Der Fall eines Armeepiloten, der im Februar 2021 beim Flug übers Sarganserland von einem Laserpointer geblendet wurde, schaffte es damals in die Boulevardmedien. Jetzt fand die Verhandlung vor dem Kreisgericht Werdenberg-Sarganserland statt – und endete in den Hauptanklagepunkten mit Freisprüchen.
Wenn man sich die Anklageschrift zu Gemüte führt, hat man das Gefühl, die beschuldigte Person sei ein Schwerverbrecher: Versuch der schweren Körperverletzung, Versuch der Störung des öffentlichen Verkehrs, Versuch der Störung des Militärdienstes, Vergehen gegen das Bundesgesetz über den Schutz von Gefährdungen durch nicht ionisierende Strahlung und Schall. Dies sei mit einer achtmonatigen Freiheitsstrafe (bedingt), einer Geldstrafe (bedingt), einer Busse und vor allem einem Landesverweis über fünf Jahre zu bestrafen.
200 Meter höher als die Churfirsten
Was war passiert? Ende Februar 2021 befand sich ein Militärhelikopter des Typs Superpuma bei einem Übungsflug über dem Sarganserland, dies in einer Höhe von knapp 2500 Metern über Meer, also rund 200 Meter höher als der höchste Churfirstengipfel. Ein damals 35-jähriger Deutscher soll die siebenköpfige Besatzung während zwei Minuten mit einem Laserpointer geblendet haben.
Aufgrund der sehr genauen Angaben des Piloten konnte die Kantonspolizei St. Gallen den mutmasslichen Täter im Raum Walensee in weniger als zwei Stunden ermitteln. Verletzt wurde niemand, der Übungsflug konnte fortgesetzt werden.

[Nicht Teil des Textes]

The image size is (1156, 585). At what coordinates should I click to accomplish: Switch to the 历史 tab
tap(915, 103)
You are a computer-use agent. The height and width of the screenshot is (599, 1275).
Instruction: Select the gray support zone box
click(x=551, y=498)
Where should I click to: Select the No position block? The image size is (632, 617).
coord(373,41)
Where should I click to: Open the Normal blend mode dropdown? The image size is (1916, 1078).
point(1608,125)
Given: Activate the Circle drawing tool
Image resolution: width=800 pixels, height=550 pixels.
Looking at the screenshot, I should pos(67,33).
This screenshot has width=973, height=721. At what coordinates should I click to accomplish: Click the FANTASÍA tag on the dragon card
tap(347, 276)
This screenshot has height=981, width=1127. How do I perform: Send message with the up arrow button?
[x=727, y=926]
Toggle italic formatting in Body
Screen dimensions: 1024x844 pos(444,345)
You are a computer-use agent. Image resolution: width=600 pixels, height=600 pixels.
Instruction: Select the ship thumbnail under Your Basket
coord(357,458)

Verteidiger führt Ungereimtheiten ins Feld
Bereits gegenüber der Polizei, später auch bei der Staatsanwaltschaft, zeigte sich der Mann vollumfänglich geständig. Am Kreisgericht Werdenberg-Sarganserland stellte sich am Montag die Frage, ob der Mann vorsätzlich gehandelt habe oder aber fahrlässig.
Der Anwalt des Angeklagten führte Ungereimtheiten ins Feld – etwa wie sein Mandant den Superpuma, den er nur als Blinklicht am dunklen Himmel wahrnahm, während mehreren Minuten hätte blenden können. Der wäre beim üblichen Tempo doch schon längst über alle Berge gewesen. Auch den Blendewinkel beurteilte der Verteidiger als kritisch – es habe wohl kaum Blendemöglichkeiten gegeben.
Grossteil der Kosten muss der Staat tragen
Die Einzelrichterin kam mehr oder weniger zum gleichen Schluss wie der Verteidiger: Sie sprach den Mann vom Vorwurf der schweren Körperverletzung, der Störung des öffentlichen Verkehrs und Militärdienstes frei. Auch eine Landesverweisung erachtete die Richterin als nicht angebracht.
Es bleibt der strafbare Besitz des Laserpointers, was eine bedingt ausgesprochene Geldstrafe von 20 Tagessätzen à 120 Franken nach sich zog. Verfahrenskosten von insgesamt rund 7200 Franken gehen zum Grossteil zulasten des Staates.
Falls bis hierher der Eindruck entstanden sein könnte, bei Laserpointern handle es sich um harmlose «Spielzeuge», dann stimmt das natürlich nicht – dessen sind sich auch alle Beteiligten an diesem Prozess bewusst. Mit Laserpointern kann der Flugverkehr beeinträchtigt werden und es kann zu schwerwiegenden (Augen-)Verletzungen kommen. Zum Urteilsspruch gehört denn auch der Einzug des Laserpointers und dessen Vernichtung.
Von Grobfahrlässigkeit weit entfernt
Den in diesem Fall verwendeten Laserpointer einer nicht klassifizierten Stärkeklasse hatte mutmasslich seine damalige Freundin aus Deutschland in ihrer Laptoptasche in die Schweiz eingeführt. Zum Zeitpunkt seiner Tat sei der Mann erst kurz in der Schweiz gewesen, habe pandemiebedingt noch kaum Anschluss gefunden und sei psychisch entsprechend belastet gewesen. Das sei keine Entschuldigung, betonte der Verteidiger – aber weit von Grobfahrlässigkeit entfernt.
Man kommt als Betrachter von aussen nicht um den Gedanken herum, dass hier mit Kanonen auf Spatzen geschossen beziehungsweise aus einer Mücke ein Elefant gemacht wurde.